I am a new nurse in the ED and the patient was brought back to me and the only thing that I could remember was the Nitra-Paper test. I established I.V. access, drew labs, assessed FHT's with a doppler getting heart rates of 130 and 138, and tested the vaginal pH with the paper which came back to be positve. I quickly reported my findings to the ED attending and she called up to OB and they accepted the patient. I then transported her up with the labs labeled and a copy of the chart.
My questions are as follows:
How accurate is the pH test?
Do you feel my actions/assessment was appropriate for the situation? I am trying to figure out what I can do or better assess these types of situations. OB is not my specialty but we often run into problems with OB patients in the ED and I would like to make an accurate assessment on these types of situations. What can we as ED nurses do to help out the OB nurses in these types of situations?

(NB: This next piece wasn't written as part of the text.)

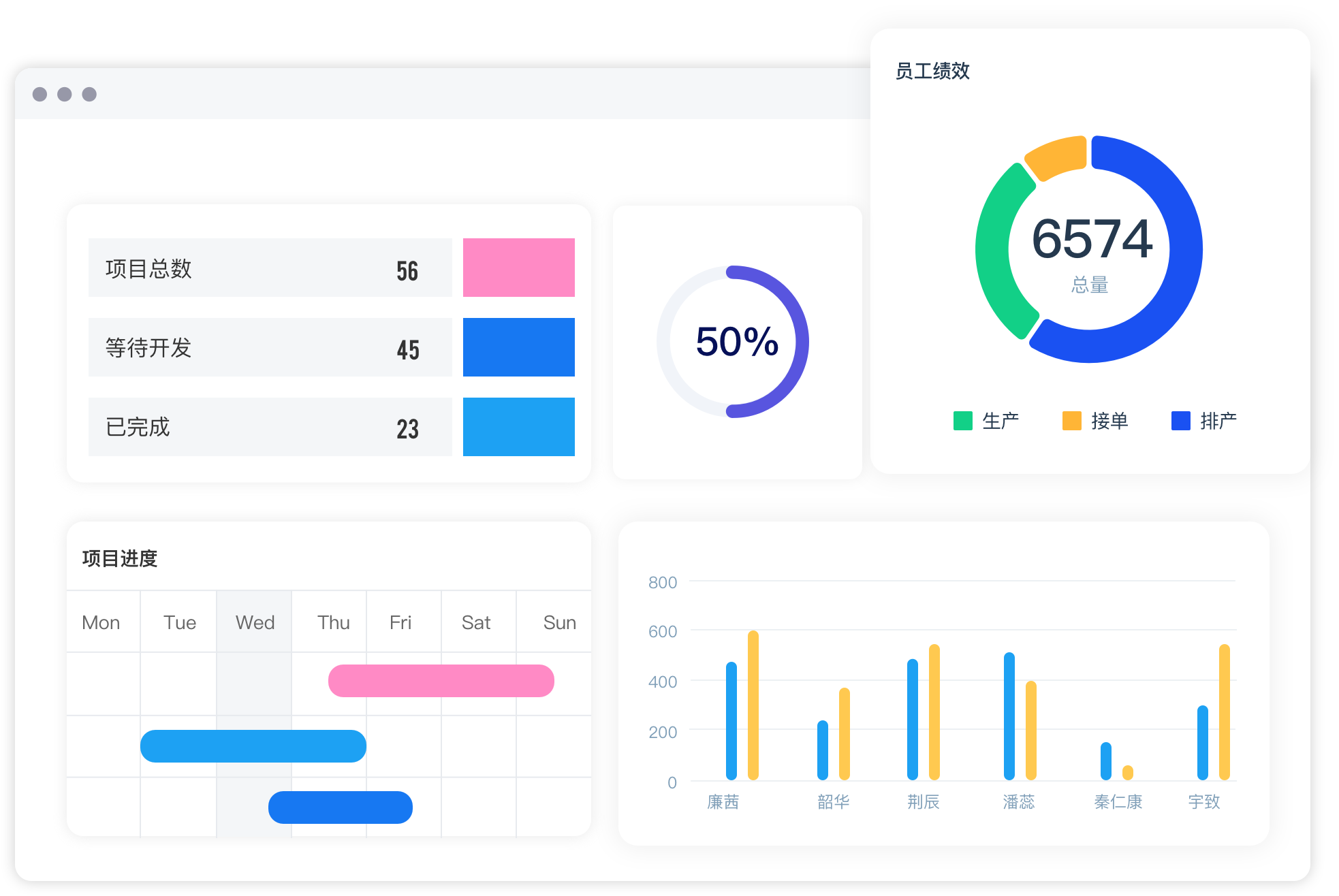Click the pink Gantt task bar
The image size is (1339, 896).
441,681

Thanks for reading and all advice/comments are welcomed.
Dec 17, '05
I think you acted appropriately. about 90% of the time the Nitrazine test is effective although I have run across women who have a urinary pH of 7-8 it is usually around 5. The kicker is that in most areas they can't do anything for the baby (s) until they are 24-25 weeks, so accepting at 20 weeks is generous, and possibly she got upstairs to be told that if the babies decided to come they would not do well at all. However, the woman has a right to hear that from her own OB/GYN I think, instead of the triage nurse.
Dec 17, '05
Thanks canoehead! We do have a state of the art NICU at my hospital which is probably why they accept at 20 weeks to at least try. If those babies were comming I would rather have them come upstairs where the situation could be better handled than in the ED. I respect the OB nurses so much. We often have unviable fetus born in the ED and it is never easy for me. Thanks.
Dec 17, '05
What do your policy/procedures books in OB and ED say? A few days from 20 weeks, and twins, we would have had to take the patient in OB, due to her risk status and being that close. No the babies are not viable, but it's still up to us to care for such a case. I would recommend the policy/procedure books be looked at for the answers you seek, and if there is no clear policy, then approach your NM in ED to have one designed with OB input.
Good luck; thank you for caring. Such cases are horribly hard to deal with, even for us OB nurses. It's really hard for your folks in ED, I just know.